■ Dataset records
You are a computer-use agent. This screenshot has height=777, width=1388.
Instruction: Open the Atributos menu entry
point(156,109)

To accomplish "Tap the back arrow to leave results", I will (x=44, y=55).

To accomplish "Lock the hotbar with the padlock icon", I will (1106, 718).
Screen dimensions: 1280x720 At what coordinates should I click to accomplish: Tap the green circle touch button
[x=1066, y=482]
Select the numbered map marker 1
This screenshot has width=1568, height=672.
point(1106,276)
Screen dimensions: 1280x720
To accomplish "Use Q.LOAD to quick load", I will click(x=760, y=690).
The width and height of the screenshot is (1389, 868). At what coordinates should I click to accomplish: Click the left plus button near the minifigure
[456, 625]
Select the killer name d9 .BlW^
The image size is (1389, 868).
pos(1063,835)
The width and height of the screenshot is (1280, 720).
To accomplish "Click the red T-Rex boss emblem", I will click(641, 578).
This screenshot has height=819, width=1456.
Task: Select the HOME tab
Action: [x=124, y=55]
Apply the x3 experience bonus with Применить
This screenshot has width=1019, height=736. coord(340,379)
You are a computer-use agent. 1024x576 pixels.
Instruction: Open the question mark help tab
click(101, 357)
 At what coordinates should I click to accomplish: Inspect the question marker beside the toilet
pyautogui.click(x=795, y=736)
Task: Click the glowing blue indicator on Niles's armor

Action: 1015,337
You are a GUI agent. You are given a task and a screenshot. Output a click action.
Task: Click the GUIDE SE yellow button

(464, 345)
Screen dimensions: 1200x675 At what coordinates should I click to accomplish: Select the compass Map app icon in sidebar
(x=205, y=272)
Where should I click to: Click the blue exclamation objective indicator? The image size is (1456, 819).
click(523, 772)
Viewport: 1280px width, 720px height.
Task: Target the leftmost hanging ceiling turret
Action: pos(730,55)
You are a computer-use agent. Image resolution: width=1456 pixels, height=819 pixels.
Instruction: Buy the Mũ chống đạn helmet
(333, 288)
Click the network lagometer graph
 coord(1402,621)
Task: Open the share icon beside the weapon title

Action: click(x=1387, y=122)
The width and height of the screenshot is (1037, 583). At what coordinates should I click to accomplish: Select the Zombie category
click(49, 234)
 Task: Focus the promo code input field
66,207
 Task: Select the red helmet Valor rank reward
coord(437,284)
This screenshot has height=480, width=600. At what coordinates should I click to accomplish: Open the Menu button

■ Problem requirements
Gather each line of the data above that contains the string "icon" and copy it unchanged.

■ Solution
To accomplish "Lock the hotbar with the padlock icon", I will (1106, 718).
Screen dimensions: 1200x675 At what coordinates should I click to accomplish: Select the compass Map app icon in sidebar
Task: Open the share icon beside the weapon title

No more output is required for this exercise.